Please return only the lines from the one holding "Where should I click to: Toggle" through the one holding "Task: Switch to ファイルビュー tab", exactly as they appear in the records below, both ends included.

==== Data in this exercise ====

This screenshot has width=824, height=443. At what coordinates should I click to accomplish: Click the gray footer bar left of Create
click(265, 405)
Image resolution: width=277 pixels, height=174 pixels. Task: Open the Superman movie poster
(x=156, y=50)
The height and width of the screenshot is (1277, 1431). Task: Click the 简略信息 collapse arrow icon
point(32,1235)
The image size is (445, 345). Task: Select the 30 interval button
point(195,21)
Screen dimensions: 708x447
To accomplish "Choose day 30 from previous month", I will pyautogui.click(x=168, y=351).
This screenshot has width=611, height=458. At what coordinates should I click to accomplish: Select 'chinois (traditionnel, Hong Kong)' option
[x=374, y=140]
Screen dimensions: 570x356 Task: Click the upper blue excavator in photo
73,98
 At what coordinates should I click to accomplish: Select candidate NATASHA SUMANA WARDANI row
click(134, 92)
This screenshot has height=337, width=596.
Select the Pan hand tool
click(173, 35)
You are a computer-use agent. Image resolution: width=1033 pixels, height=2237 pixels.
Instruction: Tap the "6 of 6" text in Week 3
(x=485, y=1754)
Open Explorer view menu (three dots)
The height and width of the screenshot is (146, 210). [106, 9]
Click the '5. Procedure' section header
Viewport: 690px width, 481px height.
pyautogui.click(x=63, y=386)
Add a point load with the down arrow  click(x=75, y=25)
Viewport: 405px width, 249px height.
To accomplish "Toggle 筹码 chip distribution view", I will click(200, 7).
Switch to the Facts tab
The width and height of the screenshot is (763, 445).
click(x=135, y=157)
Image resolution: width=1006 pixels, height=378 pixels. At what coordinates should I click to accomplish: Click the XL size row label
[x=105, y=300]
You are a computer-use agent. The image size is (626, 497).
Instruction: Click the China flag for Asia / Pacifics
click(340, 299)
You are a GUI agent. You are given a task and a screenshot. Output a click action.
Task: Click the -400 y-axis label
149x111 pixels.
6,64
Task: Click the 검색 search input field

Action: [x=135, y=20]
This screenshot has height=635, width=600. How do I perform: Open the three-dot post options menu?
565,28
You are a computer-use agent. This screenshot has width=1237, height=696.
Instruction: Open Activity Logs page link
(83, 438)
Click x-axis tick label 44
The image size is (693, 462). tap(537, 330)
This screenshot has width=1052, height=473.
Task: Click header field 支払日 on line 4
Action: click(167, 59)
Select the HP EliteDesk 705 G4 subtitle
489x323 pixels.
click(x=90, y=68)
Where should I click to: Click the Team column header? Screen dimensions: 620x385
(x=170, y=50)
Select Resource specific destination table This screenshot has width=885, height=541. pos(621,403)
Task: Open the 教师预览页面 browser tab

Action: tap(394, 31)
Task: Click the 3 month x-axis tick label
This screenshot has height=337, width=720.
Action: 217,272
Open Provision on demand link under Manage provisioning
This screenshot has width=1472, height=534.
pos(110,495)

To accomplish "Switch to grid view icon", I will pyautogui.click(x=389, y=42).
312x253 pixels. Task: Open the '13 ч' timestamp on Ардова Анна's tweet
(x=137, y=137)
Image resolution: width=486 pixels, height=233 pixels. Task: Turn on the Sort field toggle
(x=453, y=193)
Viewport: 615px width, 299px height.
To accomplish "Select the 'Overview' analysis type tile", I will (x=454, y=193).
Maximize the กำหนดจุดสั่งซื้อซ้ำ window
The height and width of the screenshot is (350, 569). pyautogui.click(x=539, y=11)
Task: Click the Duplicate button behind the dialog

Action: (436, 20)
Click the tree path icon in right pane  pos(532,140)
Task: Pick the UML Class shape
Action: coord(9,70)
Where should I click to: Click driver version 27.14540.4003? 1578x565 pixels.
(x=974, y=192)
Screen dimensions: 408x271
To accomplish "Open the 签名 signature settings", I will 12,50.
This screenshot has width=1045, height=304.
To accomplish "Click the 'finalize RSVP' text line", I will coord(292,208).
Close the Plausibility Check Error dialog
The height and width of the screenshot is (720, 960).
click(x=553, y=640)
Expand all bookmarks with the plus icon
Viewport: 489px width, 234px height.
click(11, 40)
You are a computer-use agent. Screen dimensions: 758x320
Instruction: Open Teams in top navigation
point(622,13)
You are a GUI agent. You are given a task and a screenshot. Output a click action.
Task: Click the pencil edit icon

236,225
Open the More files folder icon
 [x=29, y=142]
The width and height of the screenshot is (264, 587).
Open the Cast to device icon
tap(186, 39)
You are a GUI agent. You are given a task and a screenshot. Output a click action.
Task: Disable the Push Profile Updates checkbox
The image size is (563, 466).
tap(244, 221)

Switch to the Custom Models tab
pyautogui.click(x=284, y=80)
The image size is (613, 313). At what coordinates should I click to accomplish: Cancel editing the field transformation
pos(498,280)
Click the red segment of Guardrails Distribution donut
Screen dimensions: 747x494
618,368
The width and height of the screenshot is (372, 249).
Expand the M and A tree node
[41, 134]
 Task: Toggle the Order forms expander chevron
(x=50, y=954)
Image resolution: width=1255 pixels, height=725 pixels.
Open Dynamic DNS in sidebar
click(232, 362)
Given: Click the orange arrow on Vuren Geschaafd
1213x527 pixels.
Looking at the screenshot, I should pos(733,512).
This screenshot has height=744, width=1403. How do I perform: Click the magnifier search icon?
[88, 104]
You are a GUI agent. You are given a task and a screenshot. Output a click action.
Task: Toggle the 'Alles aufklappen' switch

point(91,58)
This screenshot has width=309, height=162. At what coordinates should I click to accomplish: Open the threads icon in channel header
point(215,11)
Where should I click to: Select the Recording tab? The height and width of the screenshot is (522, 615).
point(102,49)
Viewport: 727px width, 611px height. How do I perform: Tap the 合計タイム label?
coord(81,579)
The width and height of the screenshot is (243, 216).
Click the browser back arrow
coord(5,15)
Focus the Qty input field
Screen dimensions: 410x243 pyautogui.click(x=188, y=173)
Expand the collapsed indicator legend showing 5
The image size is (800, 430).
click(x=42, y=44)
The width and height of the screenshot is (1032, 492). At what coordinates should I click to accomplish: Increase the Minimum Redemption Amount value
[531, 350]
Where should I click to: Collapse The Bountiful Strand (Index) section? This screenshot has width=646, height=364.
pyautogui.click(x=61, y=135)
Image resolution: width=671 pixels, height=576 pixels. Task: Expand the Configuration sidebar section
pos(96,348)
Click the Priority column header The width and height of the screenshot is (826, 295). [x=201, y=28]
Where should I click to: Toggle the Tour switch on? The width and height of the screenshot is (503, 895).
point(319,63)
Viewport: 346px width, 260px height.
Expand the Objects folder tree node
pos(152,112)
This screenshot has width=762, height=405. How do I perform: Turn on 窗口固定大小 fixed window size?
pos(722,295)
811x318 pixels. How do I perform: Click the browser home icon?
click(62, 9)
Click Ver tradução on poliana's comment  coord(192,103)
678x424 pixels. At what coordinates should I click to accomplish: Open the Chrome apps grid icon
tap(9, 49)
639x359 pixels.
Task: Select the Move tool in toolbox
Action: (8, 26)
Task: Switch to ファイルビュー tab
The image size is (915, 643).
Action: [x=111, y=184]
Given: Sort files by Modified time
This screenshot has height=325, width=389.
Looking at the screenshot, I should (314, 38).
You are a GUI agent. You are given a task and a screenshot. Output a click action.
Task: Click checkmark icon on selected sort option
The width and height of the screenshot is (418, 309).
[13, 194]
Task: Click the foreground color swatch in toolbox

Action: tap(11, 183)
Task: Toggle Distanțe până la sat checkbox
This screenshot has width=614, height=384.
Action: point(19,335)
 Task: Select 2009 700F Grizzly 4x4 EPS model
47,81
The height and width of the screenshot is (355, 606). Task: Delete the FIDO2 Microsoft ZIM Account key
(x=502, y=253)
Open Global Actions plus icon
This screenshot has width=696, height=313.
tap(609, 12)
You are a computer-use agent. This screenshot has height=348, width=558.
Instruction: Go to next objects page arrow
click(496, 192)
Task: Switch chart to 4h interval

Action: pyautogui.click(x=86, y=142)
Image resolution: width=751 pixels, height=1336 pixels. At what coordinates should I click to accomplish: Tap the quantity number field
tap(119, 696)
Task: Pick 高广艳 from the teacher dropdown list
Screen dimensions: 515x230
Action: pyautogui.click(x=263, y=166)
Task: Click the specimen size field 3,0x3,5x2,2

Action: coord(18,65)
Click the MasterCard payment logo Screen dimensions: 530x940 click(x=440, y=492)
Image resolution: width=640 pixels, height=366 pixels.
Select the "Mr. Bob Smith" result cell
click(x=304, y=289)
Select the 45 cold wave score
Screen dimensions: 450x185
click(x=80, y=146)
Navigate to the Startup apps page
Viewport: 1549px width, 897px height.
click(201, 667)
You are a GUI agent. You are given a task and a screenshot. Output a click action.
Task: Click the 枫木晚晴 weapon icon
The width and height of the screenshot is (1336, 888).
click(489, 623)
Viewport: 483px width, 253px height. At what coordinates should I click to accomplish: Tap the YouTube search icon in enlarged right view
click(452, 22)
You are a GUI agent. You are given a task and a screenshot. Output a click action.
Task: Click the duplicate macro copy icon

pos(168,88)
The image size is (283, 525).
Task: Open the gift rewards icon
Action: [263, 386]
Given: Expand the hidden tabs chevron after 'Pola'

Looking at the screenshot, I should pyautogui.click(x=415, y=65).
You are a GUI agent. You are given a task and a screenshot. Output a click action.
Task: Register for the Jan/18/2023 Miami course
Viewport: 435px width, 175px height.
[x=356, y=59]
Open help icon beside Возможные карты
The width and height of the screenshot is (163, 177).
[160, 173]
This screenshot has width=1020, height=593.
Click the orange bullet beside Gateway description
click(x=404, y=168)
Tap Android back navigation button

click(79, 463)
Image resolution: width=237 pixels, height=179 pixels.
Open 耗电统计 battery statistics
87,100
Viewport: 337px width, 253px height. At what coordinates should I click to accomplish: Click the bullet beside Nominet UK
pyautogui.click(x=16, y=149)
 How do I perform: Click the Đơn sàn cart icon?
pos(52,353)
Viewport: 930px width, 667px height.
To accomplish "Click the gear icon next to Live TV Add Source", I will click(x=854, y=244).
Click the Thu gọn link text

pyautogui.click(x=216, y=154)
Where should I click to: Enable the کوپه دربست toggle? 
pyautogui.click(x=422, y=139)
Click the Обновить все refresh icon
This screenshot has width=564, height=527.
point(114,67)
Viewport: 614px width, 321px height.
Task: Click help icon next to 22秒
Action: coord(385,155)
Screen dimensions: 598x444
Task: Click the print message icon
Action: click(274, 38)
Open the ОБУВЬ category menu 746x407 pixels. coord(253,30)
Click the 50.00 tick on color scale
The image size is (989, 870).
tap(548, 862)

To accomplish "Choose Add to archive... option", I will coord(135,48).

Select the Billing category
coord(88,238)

====

Exercise response:
Where should I click to: Toggle the Tour switch on? The width and height of the screenshot is (503, 895).
point(319,63)
Viewport: 346px width, 260px height.
Expand the Objects folder tree node
pos(152,112)
This screenshot has width=762, height=405. How do I perform: Turn on 窗口固定大小 fixed window size?
pos(722,295)
811x318 pixels. How do I perform: Click the browser home icon?
click(62, 9)
Click Ver tradução on poliana's comment  coord(192,103)
678x424 pixels. At what coordinates should I click to accomplish: Open the Chrome apps grid icon
tap(9, 49)
639x359 pixels.
Task: Select the Move tool in toolbox
Action: (8, 26)
Task: Switch to ファイルビュー tab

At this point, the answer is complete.